The balance sheet is unsecured and the quarterly dividend (not covered) held. The Loan to Value remains stable at 37% based on March 2019 valuations and Funds From Operations growth is on target. Group assets are c£1.3bn. Share price has been adversely affected by negative sentiment to high street retail but NRR’s assets are specialised at community level. The Woodford shareholding (c15%) has been placed with institutional shareholders post year end.
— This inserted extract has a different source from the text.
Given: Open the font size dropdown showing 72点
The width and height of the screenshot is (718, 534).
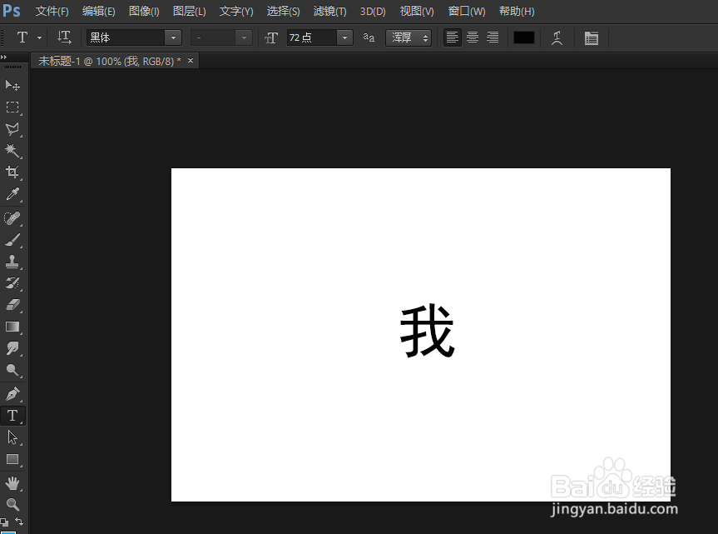Looking at the screenshot, I should [343, 37].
I initiated questions regarding the pubs and had conversations with the Chair and Finance Director after the meeting. They regard the latest BBPA data as indicating a stabilisation in pub numbers and estimate the equilibrium number to be around 45,000 pubs. Currently own 665 community pubs which are 98% occupied, 92% wet led and 95% under leased or tenanted model. During the year bought 298 pubs from Hawthorn, 76 from Heineken (Star) and 2 individual ones : disposed of 40 pubs (including 22 let to Marstons) and 13 pieces of pub land. Most of the sales were to occupiers. 2 pubs were converted into convenience stores. Of the current portfolio no more than 10 pubs have been identified for disposal or conversion and they stated that they are not looking to knock down pubs. Recent examples are a conversion of the Sea View Inn in Poole becoming 10 flats and a convenience store and a sale of a pub in Chorley to become a child nursery (an outcome which was welcomed by the local residents). Most convenience stores are built on surplus land and are not conversions. The self-imposed limit to pub exposure was originally 20% of gross asset value but following Hawthorn and the integration of their management team the guideline has been raised to c30%.

They are actively monitoring the market and looking to acquire wet led pubs which fit their model. NRR are attracted to the cash flows pubs generate notwithstanding the high management overheads but pricing the purchase correctly is important. Scale-based synergies are coming through. The announced Stonegate /EI deal strongly supports NRR’s valuations and the prices they have paid. Although not currently on the agenda the Board has thought about floating off the pub company once sufficient scale has been reached.